Lo admito, aquello que sucedió es por mi culpa. Todo empezó unos días antes de aquel 2 de noviembre del 93. La camiseta del Valencia era la gran novedad en Llorençet, la tienda de deportes de mi pueblo. Absolutamente blanca, sin los detalles en negro o naranja que se incorporaron años después, con una palmera gigante y multicolor de Mediterránea, el logo de la controvertida marca comercial de turismo de nuestra comunidad. Era (o me parecía) preciosa y lucía en el escaparate de la tienda. Yo la quería.
Tras vender el póster tamaño natural de Magic Johnson a un compañero del instituto, reuní el dinero necesario para comprarla y, por fin, la conseguí.
Al día siguiente, festividad de Todos los Santos, tenía que hacer la tradicional visita a los cementerios y yo sabía que no debía ponerme la camiseta, que no era el día indicado (por lo de llevar al cementerio cosas del Valencia, el mal fario, el gafe y tal…) pero ¿qué queréis que os diga, cómo no me iba a poner mi camiseta nueva? Éramos los líderes de la Liga, teníamos a Mijatovic, habíamos barrido a los alemanes en la ida, 3 a 1 en un partido que podíamos haber goleado y en el que Mestalla hizo un tifo impresionante.

Entradas de la colección:
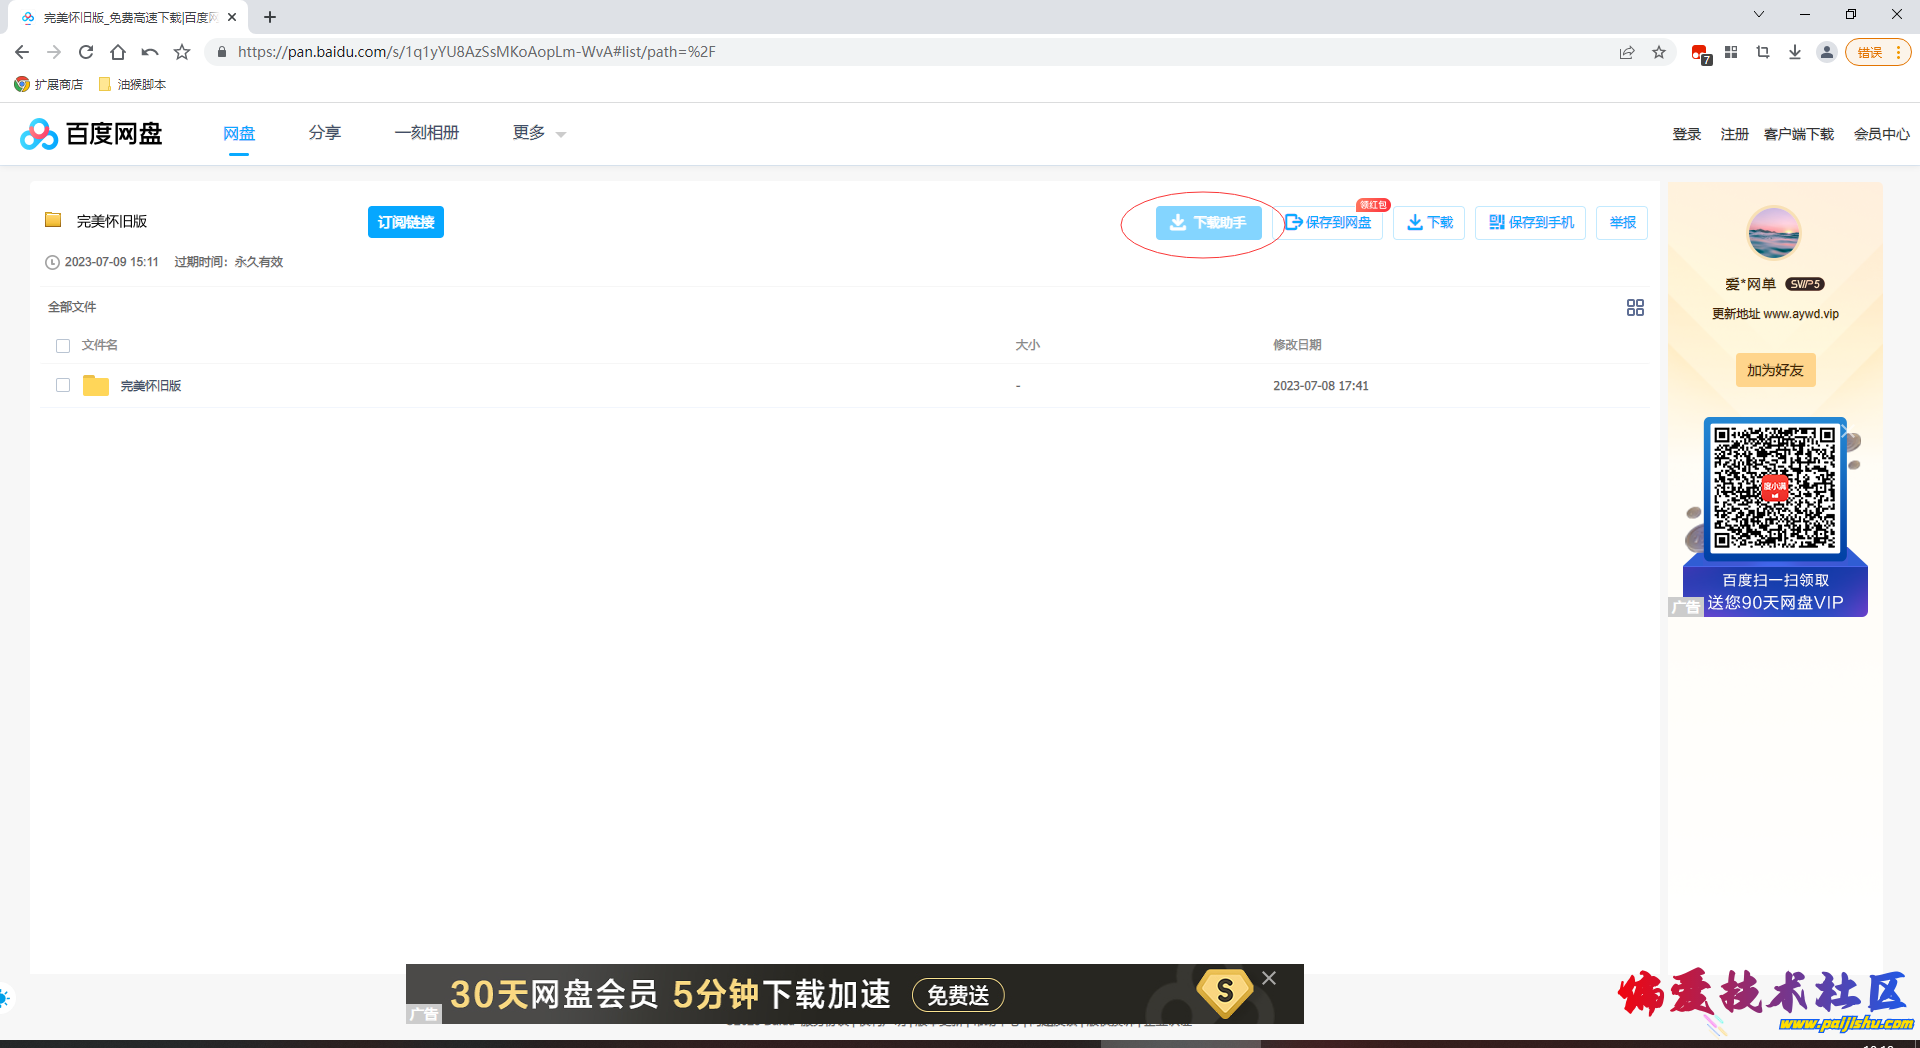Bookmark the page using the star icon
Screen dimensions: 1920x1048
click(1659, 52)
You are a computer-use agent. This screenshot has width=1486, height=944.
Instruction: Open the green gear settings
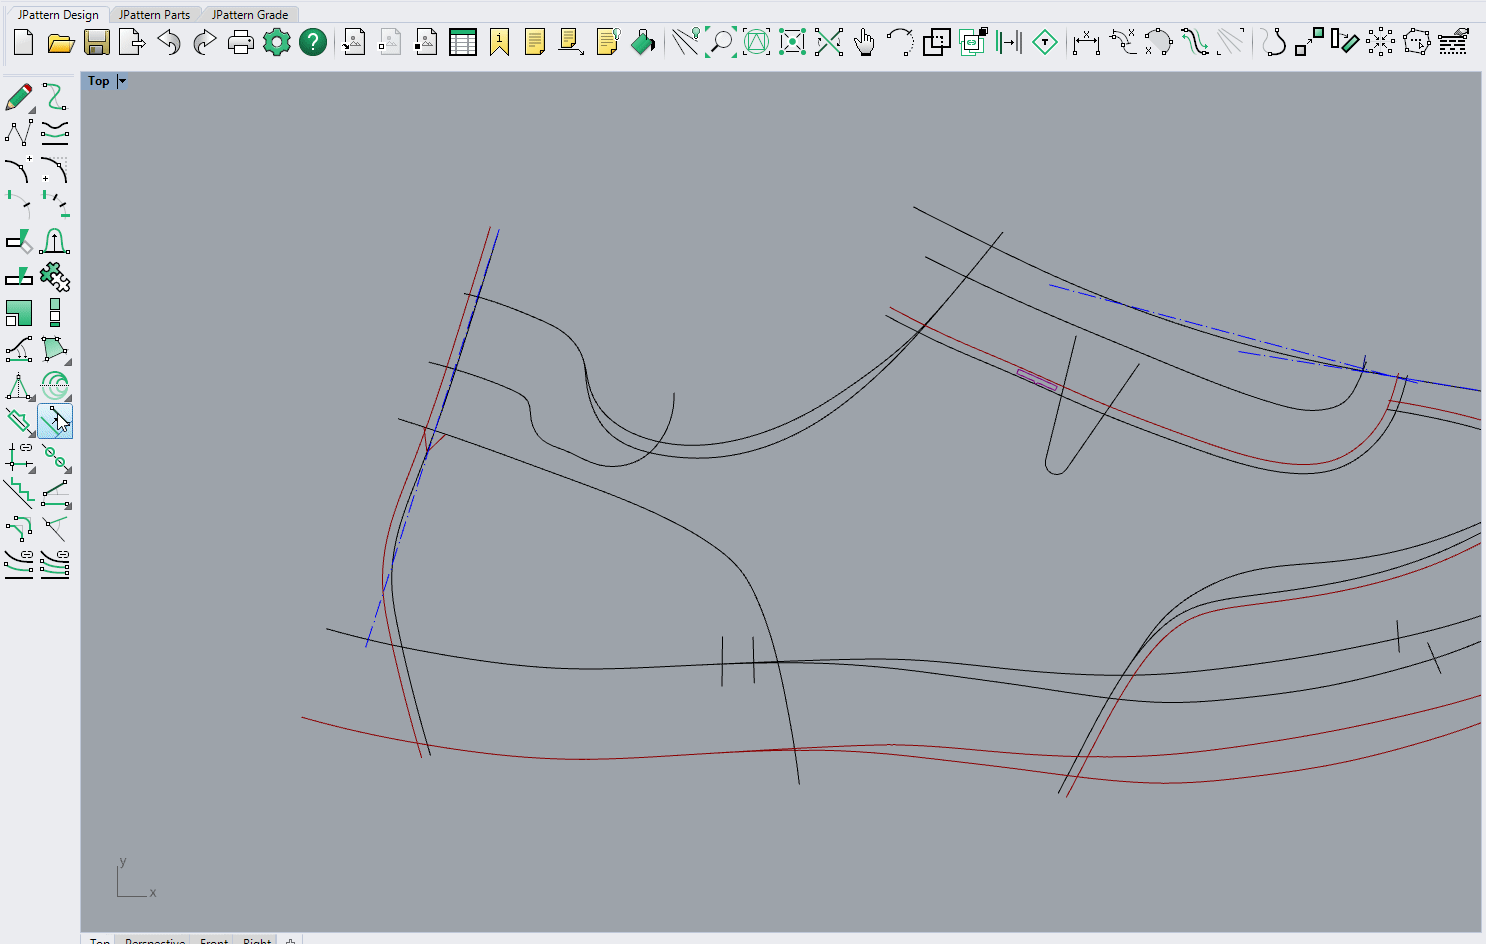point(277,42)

▶ Tarea breve
Copia del texto sobre la camiseta del Valencia el fragmento entre "Lo admito, aquello" y "Yo la quería.", ambos incluidos, y reemplaza "escaparate" por "mostrador". Usa solamente el texto para responder.

▶ Respuesta desarrollada
Lo admito, aquello que sucedió es por mi culpa. Todo empezó unos días antes de aquel 2 de noviembre del 93. La camiseta del Valencia era la gran novedad en Llorençet, la tienda de deportes de mi pueblo. Absolutamente blanca, sin los detalles en negro o naranja que se incorporaron años después, con una palmera gigante y multicolor de Mediterránea, el logo de la controvertida marca comercial de turismo de nuestra comunidad. Era (o me parecía) preciosa y lucía en el mostrador de la tienda. Yo la quería.